Statistical analysis

The four study groups [probable TB deaths, TB-related deaths, death with no mention of TB, and no death (censoring) reported until December 31, 2013] were compared in a descriptive analysis regarding the variables of interest.

Survival analysis was used to elucidate factors associated with probable TB deaths (TB as the underlying cause) considering the presence of competing risks. For this analysis, the “censoring” outcome category was used as a reference for the outcome response variable, being compared with censoring vs. probable TB deaths; censoring vs. TB-related death and censoring vs. death with no mention TB. The Fine & Gray sub-distribution model based on the cumulative incidence function (CIF) was used as a reference [30], considering the probability of an event occurring before a specific time. This model considers a proportional risk model for the sub-distribution of competing risk, where the covariates directly affect the CIF. Thus, the observations on competing events should be maintained in the range of risks. That is, for individuals in our study that died due to other causes rather than TB as the underlying cause, the model considers these risks but with a decreasing weight to take into account the reduction of the observations [31].

Survival time was measured in days between the date of the beginning of first treatment and the date of the end of treatment or of the event of interest [probable TB death, TB-related death, death with no mention of TB or censoring (end of follow-up on 12/31/2013)]. On the other hand, from the deterministic linkage of the data, the fatal outcomes were divided into three groups (above mentioned) of analysis for competing events according to the ICD-10 codes listed in part I of the death certificates and made available in the SIM.

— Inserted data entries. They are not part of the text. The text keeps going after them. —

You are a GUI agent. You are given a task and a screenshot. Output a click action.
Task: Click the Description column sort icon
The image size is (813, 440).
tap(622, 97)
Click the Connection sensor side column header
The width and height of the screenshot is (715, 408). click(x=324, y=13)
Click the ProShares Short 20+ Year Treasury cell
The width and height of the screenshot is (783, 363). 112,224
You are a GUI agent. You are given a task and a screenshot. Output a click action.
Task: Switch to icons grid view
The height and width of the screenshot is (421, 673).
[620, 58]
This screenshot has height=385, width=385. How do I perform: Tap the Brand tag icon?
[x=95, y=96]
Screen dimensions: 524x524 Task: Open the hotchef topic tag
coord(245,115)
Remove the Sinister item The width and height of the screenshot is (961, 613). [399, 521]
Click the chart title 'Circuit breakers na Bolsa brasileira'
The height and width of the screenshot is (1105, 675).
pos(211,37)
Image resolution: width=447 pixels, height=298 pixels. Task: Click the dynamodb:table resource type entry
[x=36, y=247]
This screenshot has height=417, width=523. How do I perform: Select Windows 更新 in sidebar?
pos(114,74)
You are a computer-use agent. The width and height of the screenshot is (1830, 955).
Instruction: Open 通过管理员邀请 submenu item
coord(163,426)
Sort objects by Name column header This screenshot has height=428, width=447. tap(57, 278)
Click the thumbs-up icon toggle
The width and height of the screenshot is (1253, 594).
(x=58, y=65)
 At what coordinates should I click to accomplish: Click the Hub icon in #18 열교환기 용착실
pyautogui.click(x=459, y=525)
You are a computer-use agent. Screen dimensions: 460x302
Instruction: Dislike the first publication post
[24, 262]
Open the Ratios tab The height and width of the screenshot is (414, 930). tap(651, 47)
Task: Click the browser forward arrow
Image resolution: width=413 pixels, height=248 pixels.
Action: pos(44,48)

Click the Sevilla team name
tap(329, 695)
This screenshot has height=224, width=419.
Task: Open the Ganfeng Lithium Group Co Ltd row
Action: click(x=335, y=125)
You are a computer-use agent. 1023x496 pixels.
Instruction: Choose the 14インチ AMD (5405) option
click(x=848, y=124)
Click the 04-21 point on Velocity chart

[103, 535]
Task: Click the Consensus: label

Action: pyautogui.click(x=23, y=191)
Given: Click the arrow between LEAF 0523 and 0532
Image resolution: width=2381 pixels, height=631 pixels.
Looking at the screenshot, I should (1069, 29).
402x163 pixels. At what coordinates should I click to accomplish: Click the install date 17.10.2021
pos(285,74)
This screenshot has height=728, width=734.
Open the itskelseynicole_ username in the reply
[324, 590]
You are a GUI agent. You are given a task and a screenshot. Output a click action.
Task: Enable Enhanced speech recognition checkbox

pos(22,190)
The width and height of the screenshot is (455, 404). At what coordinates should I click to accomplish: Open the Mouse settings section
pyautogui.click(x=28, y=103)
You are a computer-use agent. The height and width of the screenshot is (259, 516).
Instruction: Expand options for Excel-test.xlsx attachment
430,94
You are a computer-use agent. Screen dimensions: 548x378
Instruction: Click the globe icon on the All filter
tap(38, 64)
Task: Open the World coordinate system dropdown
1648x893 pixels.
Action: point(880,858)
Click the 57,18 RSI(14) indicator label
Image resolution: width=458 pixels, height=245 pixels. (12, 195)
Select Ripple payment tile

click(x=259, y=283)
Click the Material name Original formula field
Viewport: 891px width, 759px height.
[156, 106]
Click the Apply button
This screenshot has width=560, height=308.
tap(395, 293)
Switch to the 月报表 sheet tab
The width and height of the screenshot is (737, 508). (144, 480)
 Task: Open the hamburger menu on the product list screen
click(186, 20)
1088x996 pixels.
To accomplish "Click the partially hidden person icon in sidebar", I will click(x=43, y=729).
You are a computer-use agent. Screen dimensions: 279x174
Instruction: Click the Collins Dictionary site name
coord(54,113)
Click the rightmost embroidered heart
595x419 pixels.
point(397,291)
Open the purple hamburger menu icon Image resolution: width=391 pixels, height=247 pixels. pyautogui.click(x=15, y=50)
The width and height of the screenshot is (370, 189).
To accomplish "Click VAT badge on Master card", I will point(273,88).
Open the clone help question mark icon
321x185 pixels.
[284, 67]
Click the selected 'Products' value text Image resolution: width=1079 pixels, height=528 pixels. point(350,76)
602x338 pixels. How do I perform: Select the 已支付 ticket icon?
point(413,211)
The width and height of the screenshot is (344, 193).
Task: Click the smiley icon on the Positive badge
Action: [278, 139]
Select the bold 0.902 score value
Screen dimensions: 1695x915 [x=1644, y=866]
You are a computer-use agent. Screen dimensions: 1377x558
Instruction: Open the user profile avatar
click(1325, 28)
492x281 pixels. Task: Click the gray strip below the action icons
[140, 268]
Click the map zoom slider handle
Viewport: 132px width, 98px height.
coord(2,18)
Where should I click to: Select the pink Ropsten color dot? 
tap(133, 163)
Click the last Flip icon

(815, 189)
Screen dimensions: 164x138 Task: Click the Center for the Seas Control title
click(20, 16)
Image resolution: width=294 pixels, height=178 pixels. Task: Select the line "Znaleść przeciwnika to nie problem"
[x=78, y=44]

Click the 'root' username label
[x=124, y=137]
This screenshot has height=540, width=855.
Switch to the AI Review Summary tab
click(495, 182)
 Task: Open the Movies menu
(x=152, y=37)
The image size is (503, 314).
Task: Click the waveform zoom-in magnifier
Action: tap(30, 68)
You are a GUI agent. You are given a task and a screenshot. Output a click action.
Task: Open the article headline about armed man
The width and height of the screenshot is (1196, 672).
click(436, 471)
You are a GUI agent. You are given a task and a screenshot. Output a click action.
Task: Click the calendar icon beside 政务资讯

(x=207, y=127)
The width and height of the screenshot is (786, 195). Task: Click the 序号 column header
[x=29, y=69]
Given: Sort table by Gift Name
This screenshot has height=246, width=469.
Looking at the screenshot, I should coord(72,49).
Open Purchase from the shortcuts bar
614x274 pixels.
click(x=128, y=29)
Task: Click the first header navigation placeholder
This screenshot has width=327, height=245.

The cumulative incidence function was used to describe the probability of TB mortality in the presence of competing events and the Gray test was used to compare the differences between the groups. The Fine-Gray subdistribution hazard model was used to identify factors associated with mortality among TB cases. Based on a list of selected variables that showed previous association with death due to TB (presented above), we tested each of them individually, verifying its statistical significance, considering a p-value <0.20. The variables that had a p-value lower than 0.20 in the univariate analysis were selected as a candidate for the Fine & Gray multiple model. In the final model, we considered the level of significance of 5% (p<0.05). The risk measure was the subdistribution hazard ratio (sHR) with its respective 95% confidence intervals. The proportionality assumption of the Fine-Gray model was initially checked for CIF and Schoenfeld residuals tests.

Softwares used

Microsoft Excel spreadsheets 2016 were used to structure the data (Microsoft Corp., Redmond, WA, USA). We conducted the statistical analysis in STATA software, College Station, TX, USA [32], and free software R version 3.3.2 (R Foundation for Statistical Computing, Vienna, Austria) in the "Survival" [33] and "Riskregression" packages [34].

Results

Study population

During the study period, a total of 283,508 subjects met inclusion criteria, including 39,997 (14.1%) who died. A number of 8,936 deaths (22.4%) were attributed to tuberculosis as the probable cause, 3,365 deaths (8.4%) had tuberculosis as an associated cause, and 27,696 deaths (69.2%) had no mention of tuberculosis in the death certificate. Together, probable TB deaths and TB-related deaths made up 30.8% of the total deaths, demonstrating a high mortality rate in patients receiving TB treatment in Brazil, between 2008–2013. The median follow-up of the entire cohort was 1,348 days (IQR: 949–1,761). The median elapsed time since treatment start for probable TB deaths was 27 days (IQR: 5–126), for TB-related deaths was 52 days (IQR: 9–196) and among deaths for other causes/with no mention of TB was 383.5 days (IQR: 73–875).

Sociodemographic and clinical characteristics

The majority of deaths (29,322, 15.7%) in our analysis occurred in males, regardless of the cause. The majority of the cases occurred among patients aged 20 to 39 years old. Higher death proportions were observed among the oldest age group for probable TB deaths and deaths with no mention of TB (8.9% and 23.0%, respectively). There were higher proportions of probable TB deaths (5.2%) and deaths with no mention of TB (12.9%) among the patients who had no schooling (Table 1).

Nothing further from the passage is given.